Later, it was decided that the bottles did need labels after all. And one more thing—they also needed to have a cap rather than a cork. “My initial plan was to do a 3D track on the bottle and a 3D label and cap,” Cox explains. “But that didn’t work so I did a single frame render of a label and cap in CINEMA 4D and tracked it in 2D to composite onto the bottle in After Effects, and it worked surprisingly well.”

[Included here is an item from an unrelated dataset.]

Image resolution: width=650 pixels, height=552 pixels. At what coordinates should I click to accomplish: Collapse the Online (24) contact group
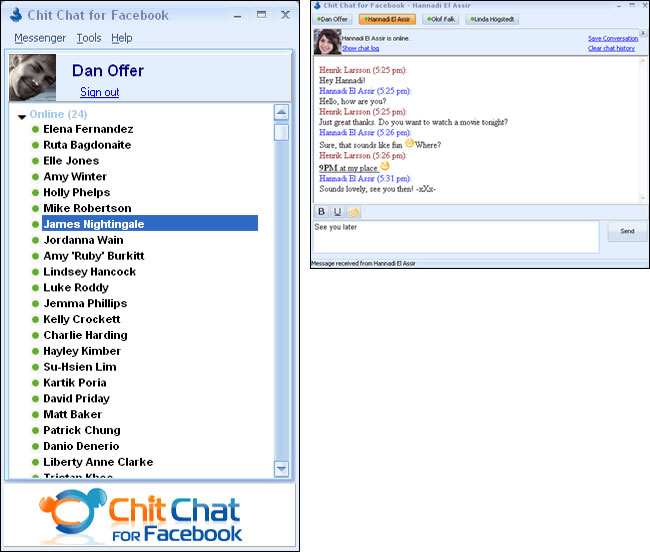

While bottles in the foreground were shot on location, bottles seen rolling and floating further out in the water were made in Maya and composited in After Effects. Close-ups of a bottle bobbing in the water were shot in a tank, and cutaways to bottles crashing against the underside of a pier were shot in California. The actual pier, seen in the background of some of the shots, was made in CINEMA 4D. “We were watching the edit and thought it would be interesting to see a pier in the distance,” Cox recalls. “That’s one of the ways CINEMA 4D is so useful. You know, if you didn’t plan something you can just jump in there quickly and make what you need.”
Slight of hand
About halfway through the titles, there’s a shot that appears to rotate around Buscemi’s character’s head as he scans the horizon. Only that’s not really what happens. What had been planned as a shot with an expansive, arcing camera move around Buscemi against a time-lapse sky evolved into a rotation around Buscemi as he sat on a turntable in front of a greenscreen.
The plan might have worked had it not been for one thing, says Cox. It wasn’t humanly possible for Buscemi to keep his eyes from scanning the room as the table turned. “To his credit, I don’t think anyone could have kept their eyes still in that situation,” says Cox. “But we couldn’t make his darting eyes look like they were looking out at the water, so I took fixing that problem as a personal challenge.”
Cox and his team did a 3D track rotation of Buscemi’s head. Next they took the shot plate and projected it out of the camera so it became a texture on the low-res geometry of the actor’s head before shooting it as it rotated. “So the camera in was rotating with him, essentially, as if there was no motion at all on his head,” Cox explains. Footage of Buscemi’s fixed gaze was taken from After Effects and projected back onto the rough CINEMA 4D geometry and re-photographed.
Stylistically, it’s fun to apply cinematic techniques to titles turning visual language into shorthand for the entire stories, says Fong. While it’s important to create something that makes sense for a show, there is a lot of room to take on broader themes and bigger metaphors. “Titles are a signature for a show, really,” she says. “They’re kind of an intense appetizer before the main course and they draw people in and set the mood.”